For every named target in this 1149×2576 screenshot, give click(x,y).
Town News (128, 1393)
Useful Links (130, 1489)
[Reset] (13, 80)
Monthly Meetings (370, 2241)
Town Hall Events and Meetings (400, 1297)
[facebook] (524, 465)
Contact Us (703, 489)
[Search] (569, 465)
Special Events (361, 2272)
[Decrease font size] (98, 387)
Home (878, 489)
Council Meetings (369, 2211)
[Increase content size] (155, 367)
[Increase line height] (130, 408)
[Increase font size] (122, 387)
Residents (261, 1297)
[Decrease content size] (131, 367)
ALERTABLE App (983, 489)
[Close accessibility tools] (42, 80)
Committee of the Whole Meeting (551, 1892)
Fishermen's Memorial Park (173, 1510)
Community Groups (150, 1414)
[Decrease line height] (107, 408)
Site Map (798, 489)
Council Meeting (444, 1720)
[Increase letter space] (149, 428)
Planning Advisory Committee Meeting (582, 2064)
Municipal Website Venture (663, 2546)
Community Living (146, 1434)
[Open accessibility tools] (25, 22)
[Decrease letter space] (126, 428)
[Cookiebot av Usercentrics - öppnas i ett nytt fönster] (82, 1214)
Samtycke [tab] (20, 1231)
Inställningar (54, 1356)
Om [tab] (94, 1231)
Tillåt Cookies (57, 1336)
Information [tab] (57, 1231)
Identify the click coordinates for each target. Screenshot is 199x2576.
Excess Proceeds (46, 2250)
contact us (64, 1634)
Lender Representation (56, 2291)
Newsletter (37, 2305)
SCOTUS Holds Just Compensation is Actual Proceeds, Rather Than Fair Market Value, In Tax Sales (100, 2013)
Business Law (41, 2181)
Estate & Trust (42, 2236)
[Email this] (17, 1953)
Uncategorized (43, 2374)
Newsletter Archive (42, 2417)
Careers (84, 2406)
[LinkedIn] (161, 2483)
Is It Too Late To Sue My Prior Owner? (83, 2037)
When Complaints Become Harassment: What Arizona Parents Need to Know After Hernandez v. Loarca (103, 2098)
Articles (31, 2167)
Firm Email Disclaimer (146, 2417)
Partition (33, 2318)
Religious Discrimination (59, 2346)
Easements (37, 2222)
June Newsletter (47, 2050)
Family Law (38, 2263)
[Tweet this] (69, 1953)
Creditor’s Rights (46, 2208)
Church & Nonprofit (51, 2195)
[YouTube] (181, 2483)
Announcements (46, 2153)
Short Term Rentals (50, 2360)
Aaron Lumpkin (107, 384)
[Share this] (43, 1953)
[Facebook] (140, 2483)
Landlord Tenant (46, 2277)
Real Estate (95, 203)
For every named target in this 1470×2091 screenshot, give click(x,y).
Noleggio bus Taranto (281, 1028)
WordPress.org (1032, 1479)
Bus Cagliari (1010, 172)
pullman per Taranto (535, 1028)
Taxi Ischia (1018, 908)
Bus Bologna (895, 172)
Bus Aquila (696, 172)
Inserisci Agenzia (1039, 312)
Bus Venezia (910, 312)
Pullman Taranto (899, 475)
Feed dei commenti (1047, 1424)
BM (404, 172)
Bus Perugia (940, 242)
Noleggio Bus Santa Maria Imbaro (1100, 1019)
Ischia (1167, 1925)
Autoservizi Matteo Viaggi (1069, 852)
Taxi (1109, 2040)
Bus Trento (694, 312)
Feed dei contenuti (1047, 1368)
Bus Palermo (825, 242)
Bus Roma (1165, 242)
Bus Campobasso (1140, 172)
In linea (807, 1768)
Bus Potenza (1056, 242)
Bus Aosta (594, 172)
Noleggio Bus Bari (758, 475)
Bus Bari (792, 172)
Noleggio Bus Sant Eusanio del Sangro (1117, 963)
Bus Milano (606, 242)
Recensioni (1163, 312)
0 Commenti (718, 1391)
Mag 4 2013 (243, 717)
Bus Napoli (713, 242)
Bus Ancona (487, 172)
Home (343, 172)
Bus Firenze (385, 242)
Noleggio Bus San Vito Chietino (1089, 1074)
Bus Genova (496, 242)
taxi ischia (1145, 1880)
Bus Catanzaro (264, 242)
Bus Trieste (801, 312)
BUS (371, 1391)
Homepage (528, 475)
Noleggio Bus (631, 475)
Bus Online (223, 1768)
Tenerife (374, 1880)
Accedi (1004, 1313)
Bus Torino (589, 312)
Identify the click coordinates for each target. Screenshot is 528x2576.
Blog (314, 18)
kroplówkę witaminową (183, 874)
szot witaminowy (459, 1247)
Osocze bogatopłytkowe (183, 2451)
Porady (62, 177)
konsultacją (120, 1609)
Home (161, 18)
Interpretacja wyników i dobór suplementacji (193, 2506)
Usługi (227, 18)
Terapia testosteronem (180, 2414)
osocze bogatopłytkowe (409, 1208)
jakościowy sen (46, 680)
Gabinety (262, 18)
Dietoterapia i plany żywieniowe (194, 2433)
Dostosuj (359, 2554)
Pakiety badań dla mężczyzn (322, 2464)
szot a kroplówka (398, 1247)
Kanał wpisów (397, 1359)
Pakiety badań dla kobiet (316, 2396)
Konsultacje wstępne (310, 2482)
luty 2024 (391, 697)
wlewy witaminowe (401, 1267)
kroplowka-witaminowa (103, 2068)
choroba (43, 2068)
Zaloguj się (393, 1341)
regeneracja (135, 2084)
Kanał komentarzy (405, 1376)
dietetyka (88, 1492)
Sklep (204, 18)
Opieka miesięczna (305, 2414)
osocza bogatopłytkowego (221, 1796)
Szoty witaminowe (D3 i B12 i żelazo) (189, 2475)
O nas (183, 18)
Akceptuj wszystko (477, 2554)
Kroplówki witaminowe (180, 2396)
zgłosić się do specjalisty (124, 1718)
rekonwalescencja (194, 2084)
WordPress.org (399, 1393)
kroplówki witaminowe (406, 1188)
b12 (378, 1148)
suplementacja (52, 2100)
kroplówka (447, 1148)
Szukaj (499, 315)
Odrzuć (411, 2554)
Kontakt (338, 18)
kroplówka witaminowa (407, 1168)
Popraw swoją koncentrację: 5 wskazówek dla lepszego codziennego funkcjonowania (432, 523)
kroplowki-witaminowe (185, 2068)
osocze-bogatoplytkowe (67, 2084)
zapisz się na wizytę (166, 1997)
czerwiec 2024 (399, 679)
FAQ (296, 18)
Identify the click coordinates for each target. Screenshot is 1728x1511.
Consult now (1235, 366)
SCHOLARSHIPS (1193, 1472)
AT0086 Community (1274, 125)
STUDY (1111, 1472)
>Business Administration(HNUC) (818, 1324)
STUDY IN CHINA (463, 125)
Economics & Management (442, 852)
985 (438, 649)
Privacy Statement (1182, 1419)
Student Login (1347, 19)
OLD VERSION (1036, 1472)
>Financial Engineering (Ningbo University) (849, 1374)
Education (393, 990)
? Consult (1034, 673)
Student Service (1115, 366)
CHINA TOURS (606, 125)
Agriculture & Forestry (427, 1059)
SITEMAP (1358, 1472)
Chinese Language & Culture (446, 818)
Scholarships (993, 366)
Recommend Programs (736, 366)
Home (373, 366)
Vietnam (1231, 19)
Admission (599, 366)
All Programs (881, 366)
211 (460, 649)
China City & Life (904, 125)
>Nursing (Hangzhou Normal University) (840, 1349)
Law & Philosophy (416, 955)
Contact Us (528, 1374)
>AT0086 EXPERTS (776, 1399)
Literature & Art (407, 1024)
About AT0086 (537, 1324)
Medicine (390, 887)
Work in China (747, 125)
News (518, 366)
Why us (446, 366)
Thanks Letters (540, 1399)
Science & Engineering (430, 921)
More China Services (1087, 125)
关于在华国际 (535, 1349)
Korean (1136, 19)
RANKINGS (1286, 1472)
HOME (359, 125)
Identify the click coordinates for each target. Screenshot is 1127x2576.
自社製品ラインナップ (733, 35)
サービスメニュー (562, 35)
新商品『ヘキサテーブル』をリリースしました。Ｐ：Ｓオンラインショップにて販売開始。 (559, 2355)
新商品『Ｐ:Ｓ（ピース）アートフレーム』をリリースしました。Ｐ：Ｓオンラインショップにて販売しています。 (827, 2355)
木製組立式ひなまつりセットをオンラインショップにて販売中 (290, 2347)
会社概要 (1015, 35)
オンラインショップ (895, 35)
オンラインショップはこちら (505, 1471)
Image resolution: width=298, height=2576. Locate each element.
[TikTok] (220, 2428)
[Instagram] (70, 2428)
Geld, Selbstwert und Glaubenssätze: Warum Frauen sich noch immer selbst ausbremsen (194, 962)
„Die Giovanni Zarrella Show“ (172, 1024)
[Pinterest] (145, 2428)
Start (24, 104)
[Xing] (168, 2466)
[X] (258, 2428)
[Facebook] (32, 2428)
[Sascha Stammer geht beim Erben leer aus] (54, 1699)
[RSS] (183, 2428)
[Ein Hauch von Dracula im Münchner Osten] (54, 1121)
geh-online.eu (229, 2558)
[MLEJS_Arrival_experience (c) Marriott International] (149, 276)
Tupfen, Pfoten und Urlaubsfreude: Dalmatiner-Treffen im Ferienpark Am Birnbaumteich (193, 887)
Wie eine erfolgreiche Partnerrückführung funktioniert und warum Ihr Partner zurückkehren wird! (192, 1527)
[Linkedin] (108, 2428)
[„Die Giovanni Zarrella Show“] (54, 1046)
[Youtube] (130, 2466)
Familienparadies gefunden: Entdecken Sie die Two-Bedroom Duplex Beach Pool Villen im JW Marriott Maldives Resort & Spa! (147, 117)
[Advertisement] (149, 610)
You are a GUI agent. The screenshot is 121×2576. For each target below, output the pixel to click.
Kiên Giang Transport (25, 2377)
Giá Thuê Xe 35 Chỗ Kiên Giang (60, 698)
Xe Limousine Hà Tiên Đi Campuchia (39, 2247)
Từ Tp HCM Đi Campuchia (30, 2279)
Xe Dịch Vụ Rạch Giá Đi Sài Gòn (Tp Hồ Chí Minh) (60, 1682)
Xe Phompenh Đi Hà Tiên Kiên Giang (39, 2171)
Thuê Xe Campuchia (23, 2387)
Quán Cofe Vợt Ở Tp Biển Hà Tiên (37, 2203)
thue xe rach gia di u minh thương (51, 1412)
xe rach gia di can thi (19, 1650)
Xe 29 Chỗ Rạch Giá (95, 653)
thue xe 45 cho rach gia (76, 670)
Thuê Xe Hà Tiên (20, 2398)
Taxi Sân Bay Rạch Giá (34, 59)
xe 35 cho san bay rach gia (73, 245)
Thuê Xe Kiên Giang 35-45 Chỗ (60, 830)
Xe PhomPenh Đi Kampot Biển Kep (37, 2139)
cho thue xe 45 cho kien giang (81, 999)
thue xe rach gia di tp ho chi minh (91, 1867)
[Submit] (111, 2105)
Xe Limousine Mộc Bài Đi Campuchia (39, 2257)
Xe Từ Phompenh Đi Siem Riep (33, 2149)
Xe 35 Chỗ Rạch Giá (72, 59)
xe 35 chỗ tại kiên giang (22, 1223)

----

#### Task requirements:
Your response should contain each line of the listing in which the word "Town" occurs.

#### The completed task:
Town News (128, 1393)
Town Hall Events and Meetings (400, 1297)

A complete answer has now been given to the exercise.